The Initiative is one program doing groundbreaking work on addressing the orphan issue. The Mailman School’s MTCT-Plus Initiative has already committed $50 million to target 40 sites in eight African and Asian countries to extend care beyond just the blocking of vertical transmission of HIV/AIDS from the mother to the child.

All of the Initiative’s sites have MTCT programs where currently pregnant women are offered HIV testing, and if they are positive they are offered one or two pills of antiretroviral medicine to prevent mother-to-child transmission. The “Plus” in the MTCT-Plus Initiative goes further by extending care to mothers, giving them antiretrovirals continuously, as well as care for tuberculosis and other infections commonly incurred with HIV infection.

MTCT-Plus will provide antiretroviral drug treatment and life-long care to more than 10,000 pregnant HIV-infected women, children, and other family members in a family-centered care model that can be replicated around the world, decreasing the chances of a child growing up as an orphan. The MTCT-Plus Initiative is presently supporting HIV/AIDS care and treatment activities at 12 demonstration sites – eleven of them in sub-Saharan Africa and one in Thailand.

▸ **Study material**
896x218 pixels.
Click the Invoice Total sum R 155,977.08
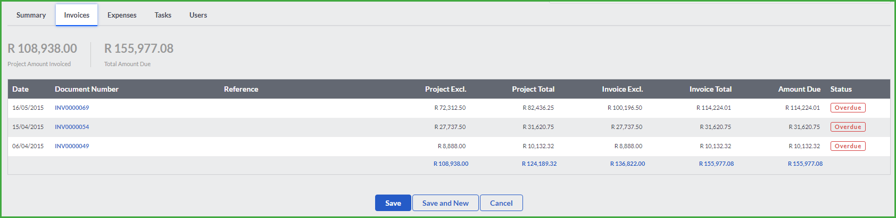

* * *

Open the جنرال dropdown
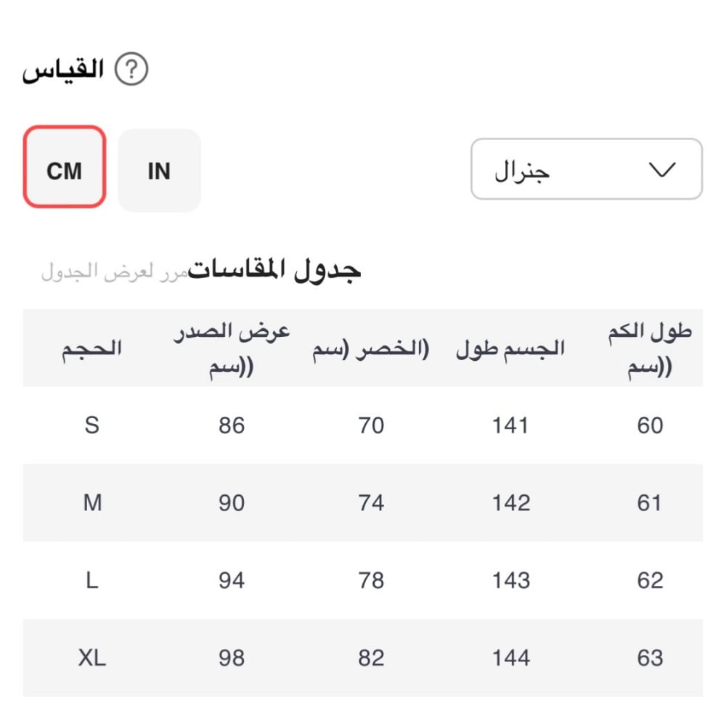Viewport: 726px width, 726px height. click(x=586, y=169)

▸ **What you need to do**
(1) Repeat the passage about the MTCT-Plus Initiative word for word, starting with "MTCT-Plus will provide" and going on through "one in Thailand.".
(2) Pick up the passage about the MTCT-Plus Initiative at its final sentence and keep writing from there.

▸ **Exercise responses**
(1)
MTCT-Plus will provide antiretroviral drug treatment and life-long care to more than 10,000 pregnant HIV-infected women, children, and other family members in a family-centered care model that can be replicated around the world, decreasing the chances of a child growing up as an orphan. The MTCT-Plus Initiative is presently supporting HIV/AIDS care and treatment activities at 12 demonstration sites – eleven of them in sub-Saharan Africa and one in Thailand.

(2)
It is important to note that Senate Majority Leader Bill Frist is an original cosponsor of Senator Kennedy’s bill S 2649, the International AIDS Treatment and Prevention Act of 2002, which was favorably reported out of the Senate Health, Education, Labor and Pensions Committee in the last Congress. This bill supports initiatives like the MTCT-Plus Initiative in its section titled “Family Survival Partnerships.” The Senate bill provides $75 million over two years to

“Support, through public-private partnership, for the provision of medical care and support services to HIV positive parents and their children identified through existing programs to prevent MTCT of HIV in countries with or at risk for severe HIV epidemic with particular attention to resource constrained countries...”

Other cosponsors of the Frist/Kennedy bill include Senators Santorum and DeWine, as well as my California colleague Senator Feinstein.

The House International Relations Committee is scheduled to markup up HR 1298 which has in Section 315 of that bill a similar provision for a family survival partnership pilot program.

Providing $75 million to the MTCT-Plus Initiative would expand the program in a number of ways to provide treatment to additional patients at existing sites where the demand for care and treatment greatly exceeds the current capacity to deliver such care. The Initiative does not reinvent the wheel; it uses current programs and infrastructure and with additional funding would expand the services at existing demonstration sites.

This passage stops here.